The caller then is forced to handle the exception—they have to unpack the Try wrapper to get the actual result out—so you can add convenience methods like ifSucceeded/ifFailed, methods like map which can transform the success condition, methods like flatMap which can be used to chain subsequent calls while collecting the first error which occurred, and so forth. There are almost certainly even some libraries you can use which provide this utility class out of the box.

When using this pattern, I have noticed there seems to be a temptation to avoid using actual exception classes for the failure object, but if you're working inside a language where thrown exceptions are a feature, I recommend still using the provided class hierarchy which is otherwise used for thrown exceptions. My reasoning:

  • The caller might want to rethrow it as an actual exception, even if you didn't want to
  • The caller might want to attach your failure object as the cause for their own exception
  • The caller might want to log a stack trace of the failure—by returning a simpler object, you throw away all the useful diagnostics about where the error occurred

Other than that, this is a fairly straightforward pattern to use, and people familiar with Optional<T> will already get the gist of how to use Try<R>.

DATASET CONTENT >>
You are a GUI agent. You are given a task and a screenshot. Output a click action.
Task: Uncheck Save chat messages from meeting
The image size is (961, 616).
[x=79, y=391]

TASK TO CARRY OUT >>
Continue the passage on returning failures in a Try<R> wrapper, starting after its last sentence.

TASK ANSWER >>
Advice for this one:

  • Only use it in those cases where the error must be handled by the caller. Because it essentially makes the exception a checked exception, you want to try to avoid forcing people to handle every possible kind of error. This pattern is a bad fit for unexpected errors because it increases the burden on the caller using the API.
  • When possible, use real exception objects to represent the error conditions, so that the caller can treat them the usual way if they want.

Tying things up

The tl;dr comes down to:

  • If you're using a functional style, go with Try<T> monads.
  • If you're using an object-oriented style, choose between Try<T> monads or thrown exceptions and stick to it consistently, and if you do use thrown exceptions, beware of which ones you make checked exceptions.
  • If you have no better option, return 0 for success and a unique error code for failure, and provide a function to explain the error code.
  • Regardless of which you choose, consider what the caller is going to want to do when they get the error.